Why You Should Stop Crushing Empty Soda Cans Before Putting Them In Your Recycling Bin
Recycling is one of the easiest ways to make your home more eco-friendly, but it needs to be done right. With just a little bit of effort and knowledge, you can significantly impact the success of recycling practices in your community, ensuring the majority of waste is actually given a new life instead of rotting away in a landfill. A quick and easy step towards this is refraining from crushing you metal soda cans.
Flattened aluminum cans may seem more energy efficient by taking up less space and therefore demanding less trips from your residential curbside recycling services, but they could actually be jeopardizing the sorting system at the recycling center. Their two-dimensional shape could confuse automatized machines that separate mixed recycling, landing cans in the wrong pile and contaminating entire batches of waste. And contaminated waste is never actually recycled. In order to avoid this, it's vital that you understand how the recycling center that services your area operates before parting ways with your empty aluminum soda cans.
How to properly recycle metal cans
The best way to deal with waste is by not creating it in the first place. For example, why toss aluminum cans when you could reuse them for sweet storage instead? Still, if you've ran out of space for recycled arts and crafts, the next step is to research the waste sorting system in your municipality.
Assess whether you're dealing with single-stream, dual-stream, or multi-stream recycling. The first is still the most common in the U.S., but it's being slowly replaced by the other two. Single-stream recycling means all your recyclable waste is disposed of together, also known as mixed recycling. This makes recycling all that simpler, hopefully motivating a larger number of people to adopt it into their lifestyles. If this is the case where you live, you should be extra careful to avoid crushing any container that was originally three-dimensional, including, but not limited to, metal cans.

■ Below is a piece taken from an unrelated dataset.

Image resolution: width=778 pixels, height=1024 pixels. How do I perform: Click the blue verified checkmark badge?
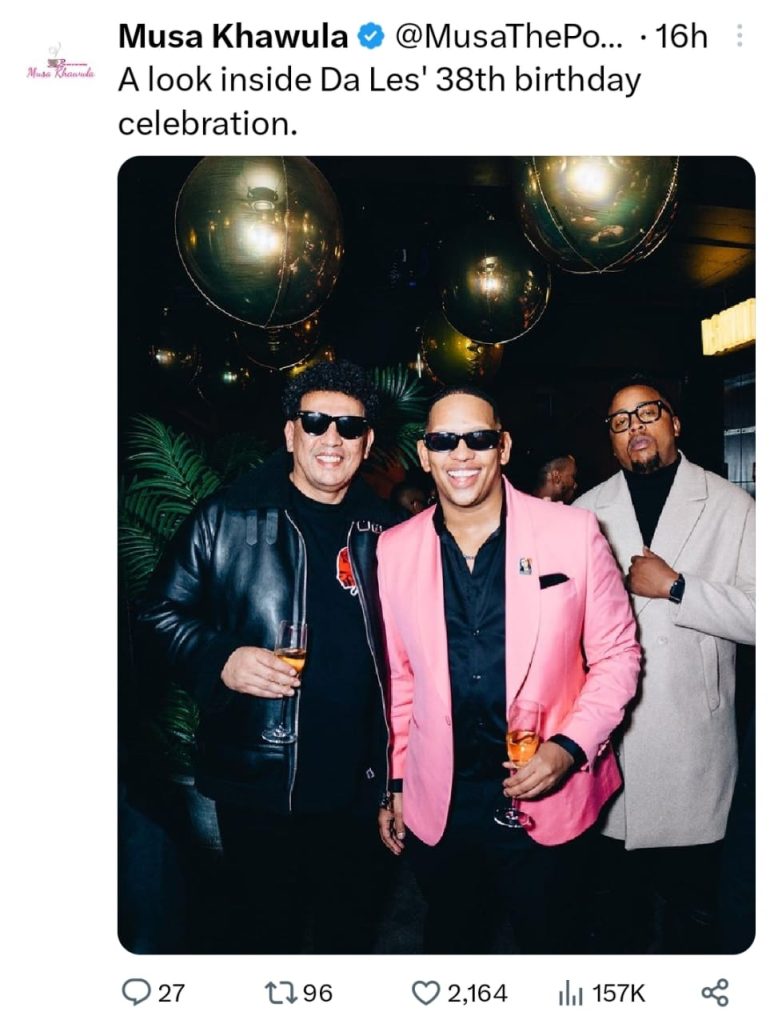(x=371, y=38)
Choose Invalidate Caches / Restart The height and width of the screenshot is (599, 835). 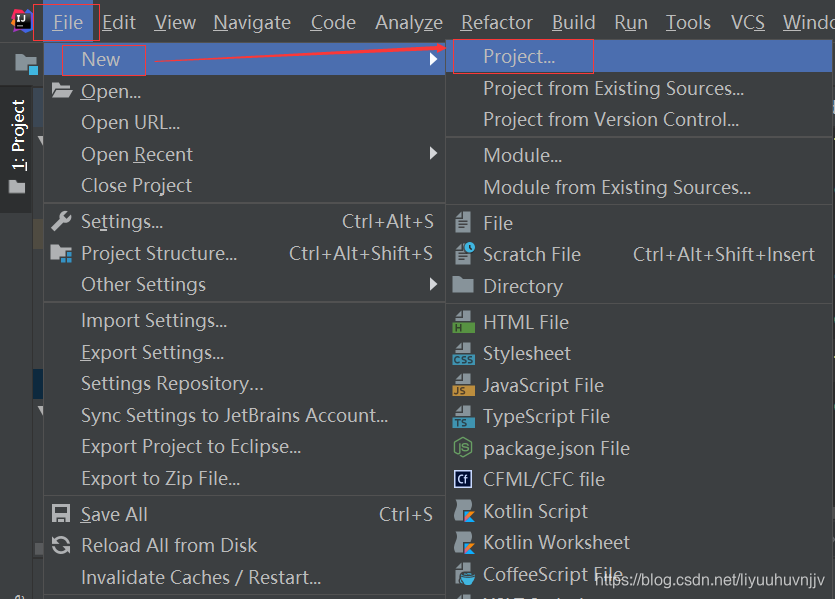coord(201,577)
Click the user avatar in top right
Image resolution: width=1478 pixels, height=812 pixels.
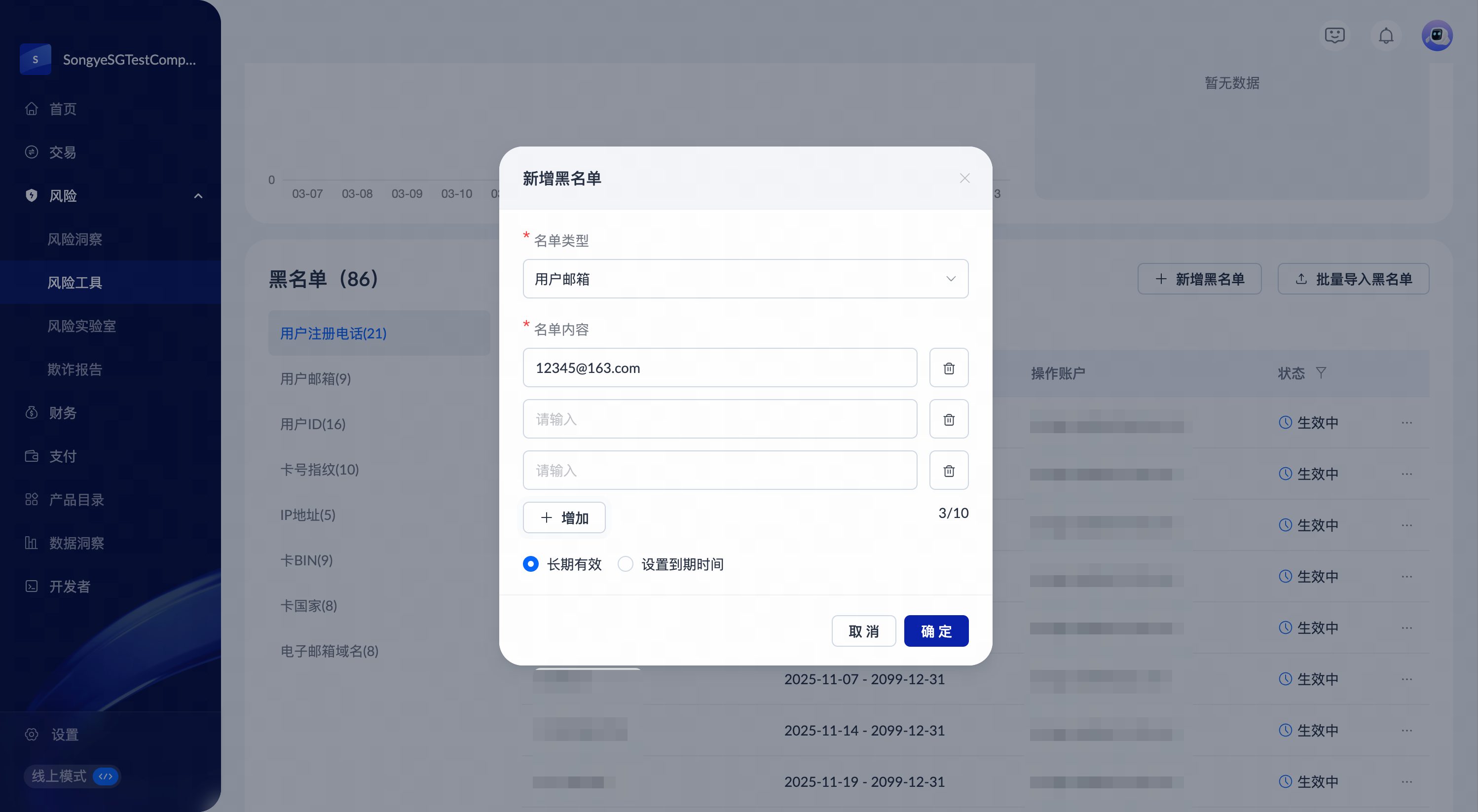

When mixed recycling reaches the sorting center, it is typically sent to a ballistic separator. This machine sorts waste based on shape and density with the use of oscillating paddles and plates, so that flat objects like carboard (and your wrongly crushed cans) get sent one way, and bulky objects (like bottles and undamaged cans) get sent another. Dual-stream and multi-stream recycling helps prevent errors like these from happening by asking the public to separate their waste before it even reaches sorting centers. There shouldn't be an issue with crushing cans if you practice this kind of recycling, but until you're sure how your waste is handled, don't risk it!